El número 1

Arsénico por diversión

España es una potencia mundial en trasplantes y eso está por encima de siglas políticas, se trata de un ejemplo de buena gestión

María José Pou
MARÍA JOSÉ POU

Somos una potencia mundial. No hablo de fútbol ni toros. Aunque lo seamos también en eso. Me refiero a los trasplantes. España es el número uno. Y lleva ya más de un cuarto de siglo en la primera posición. Lo decía ayer la ministra Dolors Montserrat presumiendo de haber conseguido un 30% de incremento en el número de donantes durante los últimos tres años. Y entre todas las comunidades de España, la Valenciana es la que más ha aumentado su cifra de donantes, y el Hospital La Fe, el que mayor número de trasplantes hizo en 2017, un 7% del total. Somos el 'number' 1.

Afortunadamente es uno de los pocos datos con el que no se puede hacer electoralismo ni lo han hecho nunca los distintos gobiernos. España es líder en trasplantes con el PP y con el PSOE; con Ana Mato y con Dolors Montserrat; con un rey y con el otro; con Aznar y con Rajoy; con Ronaldo y con Messi. Es algo que está por encima de todo eso.

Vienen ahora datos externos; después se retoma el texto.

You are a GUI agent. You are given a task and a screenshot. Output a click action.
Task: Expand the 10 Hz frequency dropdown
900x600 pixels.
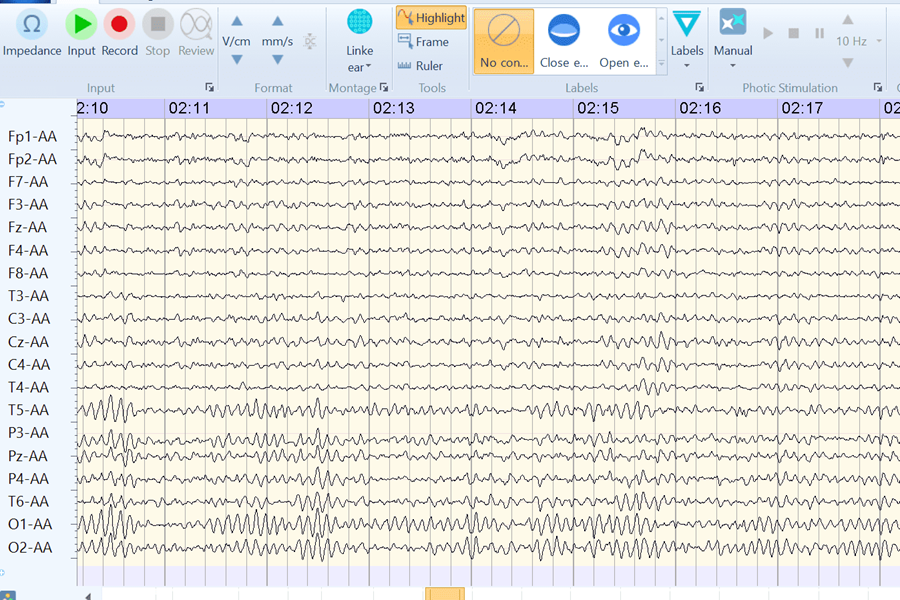tap(879, 41)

No es cuestión de siglas. Ni serviría de nada atribuirlo a una responsabilidad u otra. Es ejemplo de una buena gestión, de constante concienciación y de un apoyo de los medios de comunicación, que no dudan en difundir las historias de generosidad y vida que hay detrás de cada trasplante. Es una acción coordinada y coral que no mira la adscripción política, el beneficio electoral ni los juegos de poder y estrategia. En definitiva, es el modelo de lo que debería ser la política en materia sanitaria, educativa y social. Para todo lo demás, como dice el anuncio, ya está lo que está. Pero en estos temas que son universales, imprescindibles y nucleares en la vida de todas las familias, deberíamos exigir a nuestros gobernantes el mismo sentido común y la misma diligencia que en relación a los trasplantes: dejar hacer a los expertos que saben de ello, sin injerencias políticas ni cicatería moral o económica. Y congratularnos todos, de un color u otro, cuando las cosas van bien y ayudan a la gente a vivir en mejores condiciones.

Se echa en falta un compromiso entre los partidos políticos para dejar lo social al margen de la disputa. Es una utopía. En estos tiempos en los que apenas hay margen para lo económico y lo político está desprestigiado, y ambas esferas están sometidas a las estrategias globales, sólo queda la política social para hacer eso, política. Por eso se convierten en armas electorales los dependientes, las residencias de adultos mayores, los gestión de los hospitales, las mareas blancas o los centros de menores. Todo lo que debería concitar el acuerdo, el pacto y la política transversal, sobre todo, a larguísimo plazo, consensuada y respetada por todos, sin bandazos ni aprovechamiento económico o político y con vocación de permanencia, hace aguas. Lo mismo sucede con la educación. El problema, -lo diga Ulises o su porquero; nos fiemos o nos riamos de PISA- es que al final lo de menos es el bien común. En los trasplantes lo respetamos. ¿Por qué no en todo lo demás?